begin Records for this task
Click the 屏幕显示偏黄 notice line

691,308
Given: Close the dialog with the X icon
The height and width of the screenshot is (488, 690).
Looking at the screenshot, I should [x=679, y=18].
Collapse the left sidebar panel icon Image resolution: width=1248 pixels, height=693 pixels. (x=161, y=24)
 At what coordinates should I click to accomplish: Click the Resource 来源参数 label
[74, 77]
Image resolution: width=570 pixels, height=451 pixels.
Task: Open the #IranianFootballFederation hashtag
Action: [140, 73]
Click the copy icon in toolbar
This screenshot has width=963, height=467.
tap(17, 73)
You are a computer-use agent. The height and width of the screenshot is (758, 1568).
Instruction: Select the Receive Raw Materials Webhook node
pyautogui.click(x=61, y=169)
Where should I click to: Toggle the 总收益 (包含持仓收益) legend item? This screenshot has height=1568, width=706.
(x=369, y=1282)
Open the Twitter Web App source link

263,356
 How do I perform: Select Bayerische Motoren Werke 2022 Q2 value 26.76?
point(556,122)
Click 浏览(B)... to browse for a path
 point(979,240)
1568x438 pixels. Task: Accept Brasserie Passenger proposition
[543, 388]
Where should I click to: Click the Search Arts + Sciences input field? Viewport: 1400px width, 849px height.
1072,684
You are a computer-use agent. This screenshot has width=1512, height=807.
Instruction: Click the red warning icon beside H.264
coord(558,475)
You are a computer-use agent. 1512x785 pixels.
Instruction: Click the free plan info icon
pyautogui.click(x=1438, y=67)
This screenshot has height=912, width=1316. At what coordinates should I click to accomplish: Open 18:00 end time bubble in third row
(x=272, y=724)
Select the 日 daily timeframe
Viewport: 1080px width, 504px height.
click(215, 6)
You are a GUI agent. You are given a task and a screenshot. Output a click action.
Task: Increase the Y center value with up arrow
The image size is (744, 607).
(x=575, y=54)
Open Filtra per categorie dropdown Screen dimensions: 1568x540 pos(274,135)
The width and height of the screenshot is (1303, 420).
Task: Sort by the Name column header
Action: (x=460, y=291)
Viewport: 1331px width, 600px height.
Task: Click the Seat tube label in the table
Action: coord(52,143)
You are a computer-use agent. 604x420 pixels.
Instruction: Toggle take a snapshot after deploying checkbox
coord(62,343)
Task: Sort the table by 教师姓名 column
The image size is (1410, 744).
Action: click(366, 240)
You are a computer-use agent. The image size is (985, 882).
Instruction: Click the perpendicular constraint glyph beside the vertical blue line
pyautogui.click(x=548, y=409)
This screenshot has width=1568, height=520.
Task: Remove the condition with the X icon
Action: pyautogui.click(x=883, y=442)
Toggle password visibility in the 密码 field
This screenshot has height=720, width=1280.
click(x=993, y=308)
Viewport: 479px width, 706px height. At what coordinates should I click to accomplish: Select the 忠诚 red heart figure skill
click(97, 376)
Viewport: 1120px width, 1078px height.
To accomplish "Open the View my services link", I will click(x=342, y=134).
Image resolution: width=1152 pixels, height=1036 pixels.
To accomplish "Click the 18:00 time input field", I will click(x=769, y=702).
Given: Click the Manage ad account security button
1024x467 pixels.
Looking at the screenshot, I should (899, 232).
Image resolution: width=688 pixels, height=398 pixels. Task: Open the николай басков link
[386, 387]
end Records for this task
**Written request**
Update the lines from the one containing "Image resolution: width=688" through the end of the entries by replacing "link" with "button", leaving everything else unchanged. Give back only those lines.

**Correct answer**
Image resolution: width=688 pixels, height=398 pixels. Task: Open the николай басков button
[386, 387]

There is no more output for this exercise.